Title: A Study of a New Way to Treat Children and Young Adults With a Brain Tumor Called NGGCT
Principal investigator: Shannon M. MacDonald
Children’s Oncology Group
This phase II trial studies the best approach to combine chemotherapy and radiation therapy (RT) based on the patient’s response to induction chemotherapy in patients with non-germinomatous germ cell tumors (NGGCT) that have not spread to other parts of the brain or body (localized). This study has two goals: 1) optimizing radiation for patients who respond well to induction chemotherapy to diminish spinal cord relapses, and 2) utilizing higher dose chemotherapy followed by conventional RT in patients who did not respond to induction chemotherapy. Chemotherapy drugs, such as carboplatin, etoposide, ifosfamide, and thiotepa, work in different ways to stop the growth of tumor cells, either by killing the cells, preventing them from dividing, or stopping them from spreading. Radiation therapy uses high-energy x-rays or high-energy protons to kill tumor cells and shrink tumors. Studies have shown that patients with newly-diagnosed localized NGGCT, whose disease responds well to chemotherapy before receiving radiation therapy, are more likely to be free of the disease for a longer time than patients for whom the chemotherapy does not efficiently eliminate or reduce the size of the tumor. This study aims to see how well the tumors respond to induction chemotherapy to decide what treatment to give next. Some patients will be given RT to the spine and a portion of the brain. Others will be given high-dose chemotherapy and a stem cell transplant before RT to the whole brain and spine. Giving treatment based on the response to induction chemotherapy may lower the side effects of radiation in some patients and adjust the therapy to a more efficient one for other patients with localized NGGCT.

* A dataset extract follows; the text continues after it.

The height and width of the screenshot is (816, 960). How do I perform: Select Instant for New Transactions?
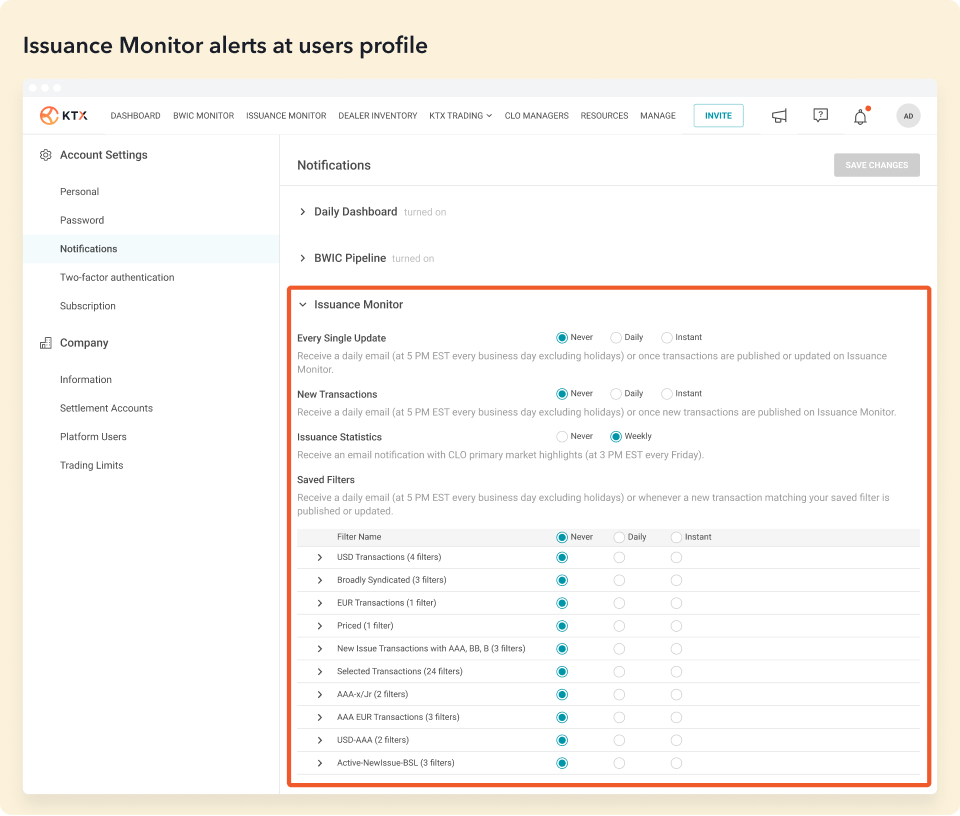tap(667, 394)
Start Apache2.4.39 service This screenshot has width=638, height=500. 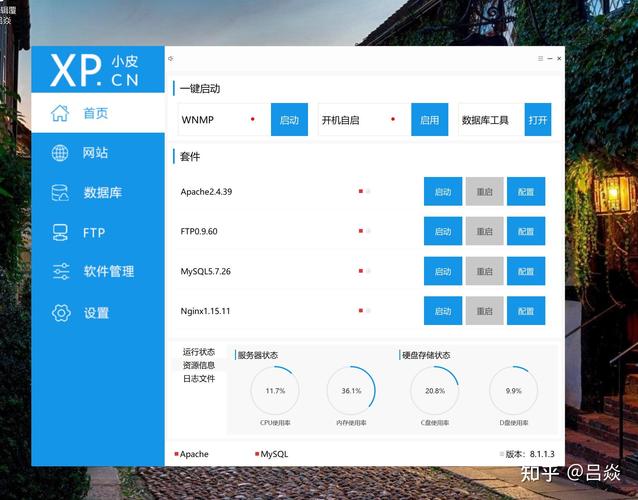(x=443, y=191)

Title: Fluorescence Detection of Adult Primary Central Nervous System Tumors With Tozuleristide and the Canvas System
Principal investigator: John Yu, MD
Cedars-Sinai Medical Center
Los Angeles, CA
The purpose of this study is to examine the use of tozuleristide and the Canvas imaging system during surgical resection of primary central nervous system tumors, to identify which tumor types demonstrate detectable fluorescence following administration of 24 mg tozuleristide and imaged with the Canvas imaging system during surgical resection, and, among tumors that demonstrate fluorescence, to estimate the true positive rate and true negative rate of fluorescence in tissue biopsies, as well as sensitivity and specificity of tozuleristide fluorescence for distinguishing tumor from non-tumoral tissue. The secondary objectives of the study include evaluating the safety of tozuleristide and the Canvas imaging system and determining if the presence of residual fluorescence at the time of surgery corresponds to residual tumor evident on post-operative MRI images or if the absence of fluorescence corresponds to evidence of no gross residual tumor on post-operative magnetic resonance imaging (MRI).